The horse is dead, Ken. No need to keep beating it

Oh, it's been dead for a year.

It's just baffling to me that what Boyer is describing as being a best-case scenario for this new public space is pretty much exactly what Boyer voted to spend $23 million to demolish.

Also baffling that we're speaking of this space as our crown jewel for redevelopment, yet constraining the construction budget to roughly half of the removal budget, including public art.

Equally baffling that - just like we did with Lot J - we're putting the cart before the horse in terms of removing a genuinely useful, popular ramp that serves as a genuine amenity for pedestrians before we even have a site plan for the new Landing or any agreements for private development.

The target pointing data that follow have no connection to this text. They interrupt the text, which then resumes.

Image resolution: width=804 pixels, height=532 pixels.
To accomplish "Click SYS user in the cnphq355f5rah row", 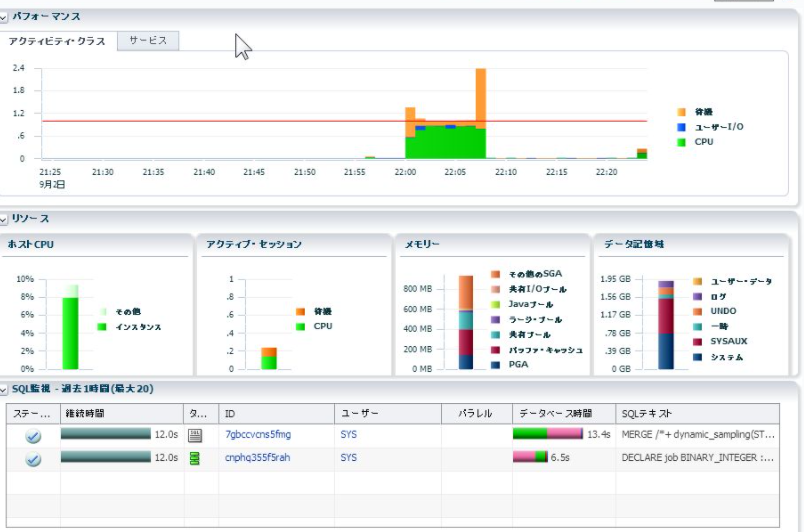I will tap(348, 458).
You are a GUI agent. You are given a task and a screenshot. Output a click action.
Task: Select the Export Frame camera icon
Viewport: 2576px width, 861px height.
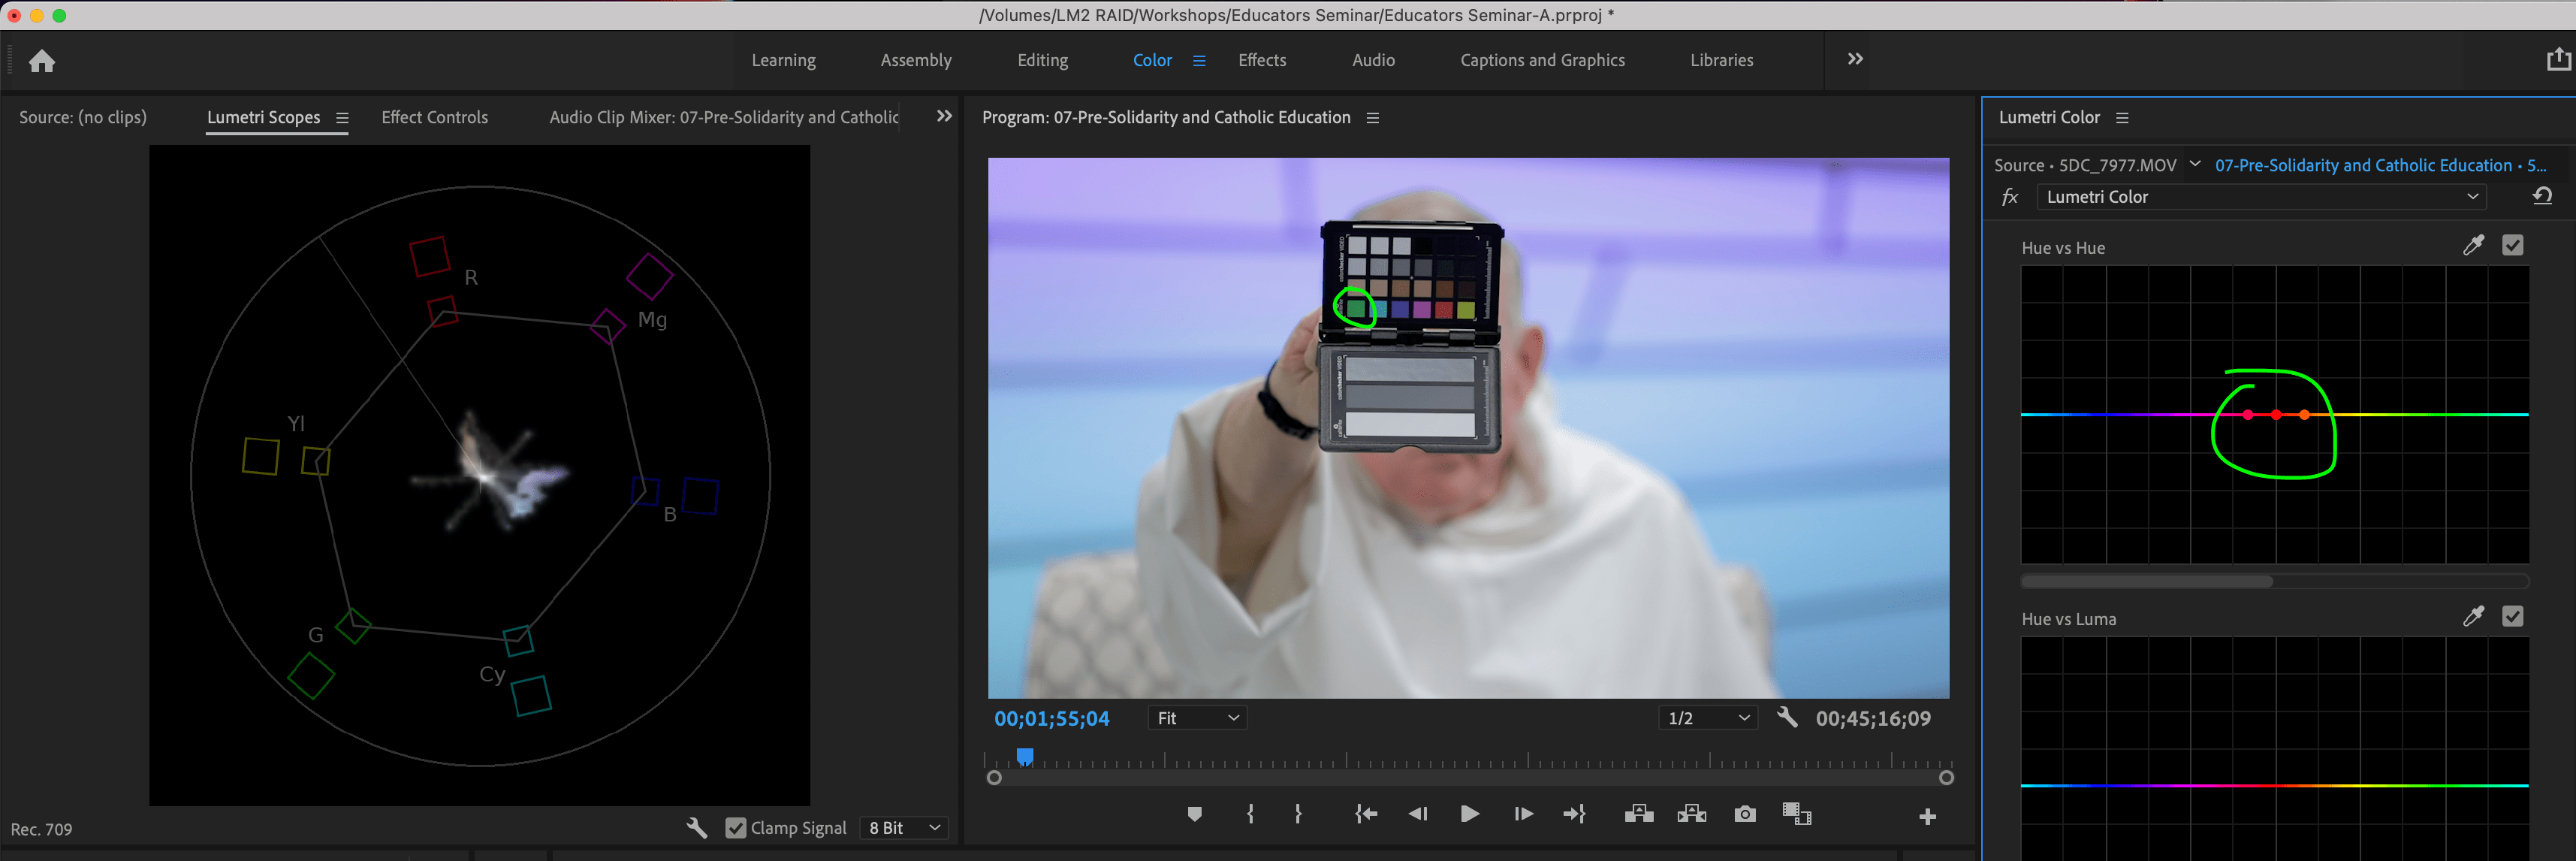coord(1744,814)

Desperately hoping for a grand slam with the new Landing, but doesn't change the fact that this entire plan was devised on the back of a napkin by the mayor's office, with no public oversight or outside expertise, and has been loyally executed by the DIA - right down to the name and limited private development presence - with no questions asked.

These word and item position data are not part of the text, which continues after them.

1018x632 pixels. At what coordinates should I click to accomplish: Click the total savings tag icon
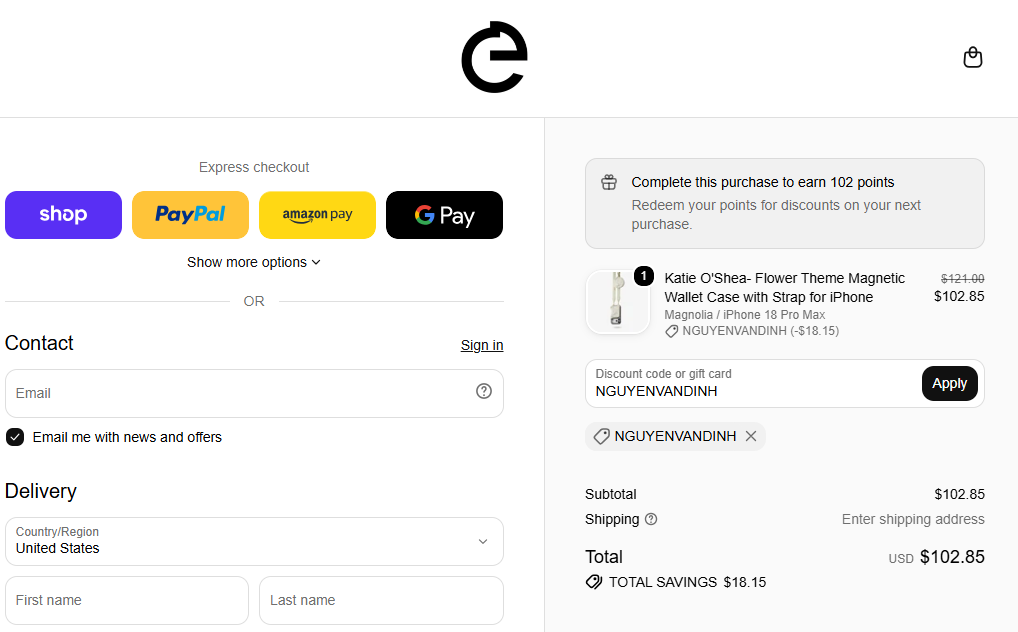(593, 582)
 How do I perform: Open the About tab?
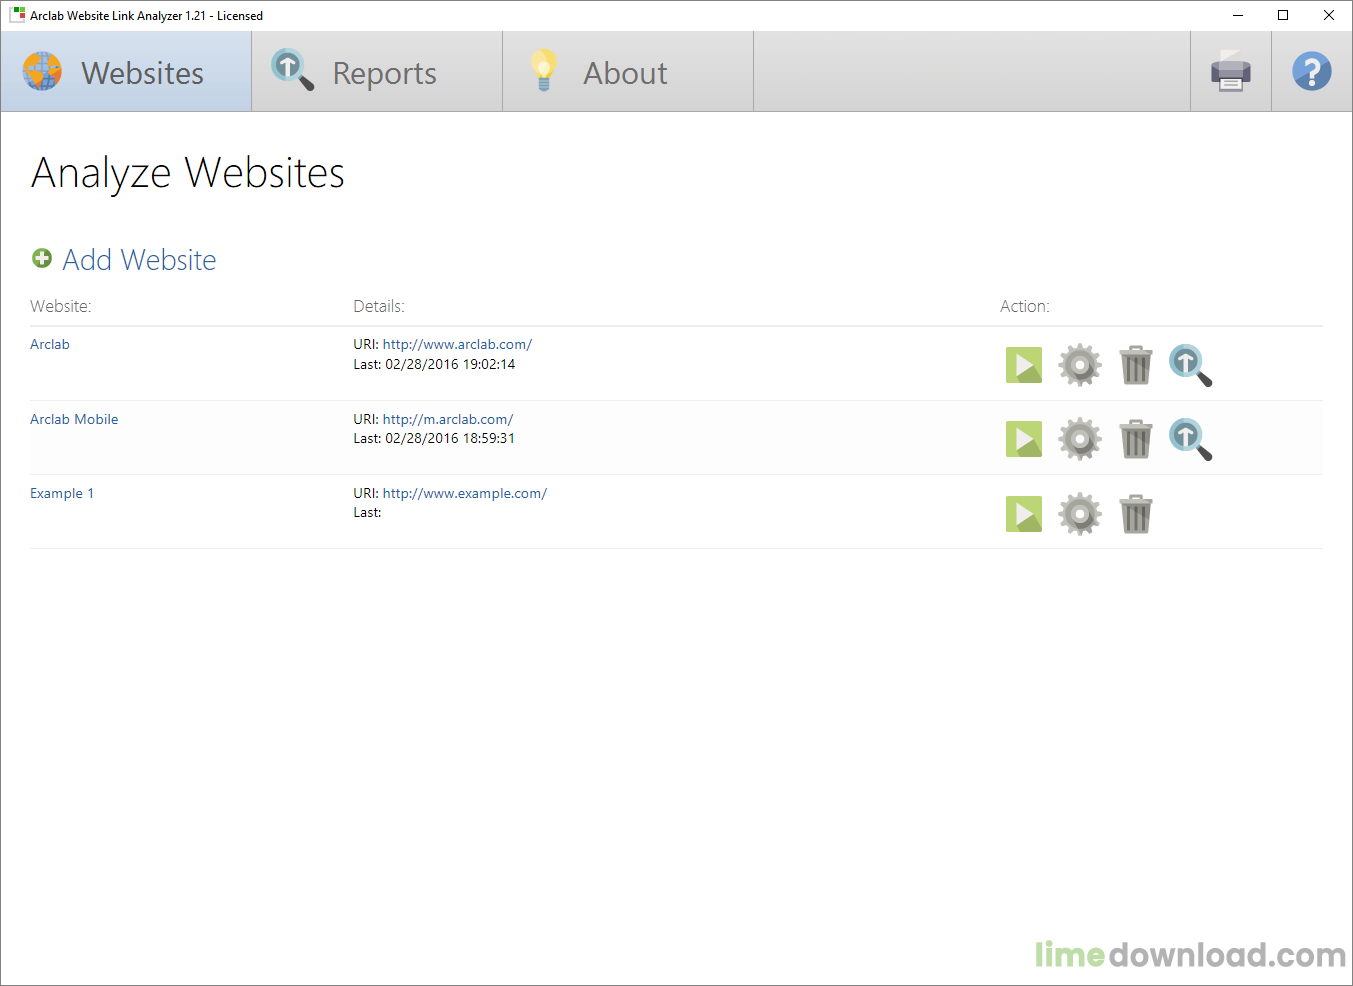coord(627,71)
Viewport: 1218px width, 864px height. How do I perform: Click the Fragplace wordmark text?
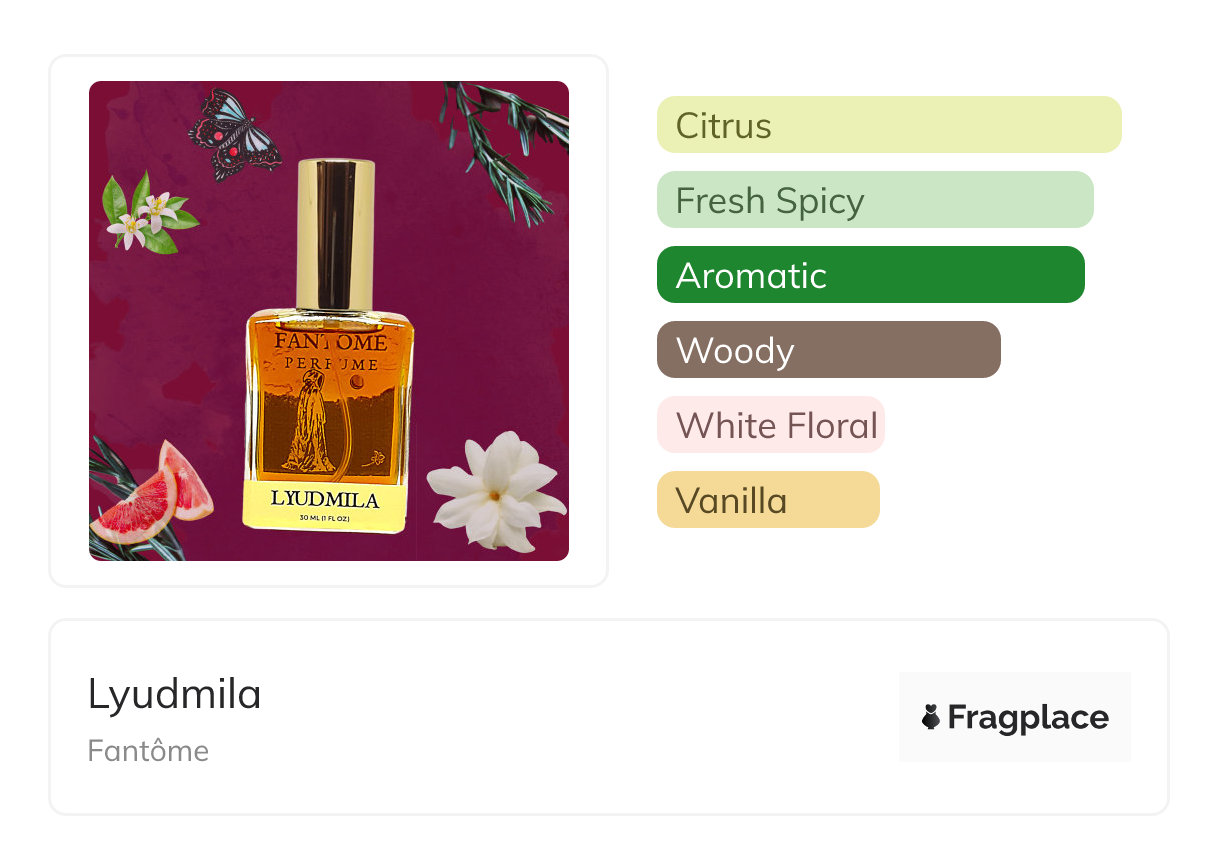tap(1028, 717)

I honestly do try to not be pessimistic, and I think there is some progress with the blocking the tackling, but between the new Landing, the new Skyway, parking decisions, and continued demolition, it's kind of scary how little has been learned from past failures.

Decisions we make on these projects today are going to dictate what our downtown looks like 20 years from now.

And when you look at the budgets for things like the Landing and the Emerald Trail vs. things like U2C and this goofy jail proposal that is still floating around, I don't know.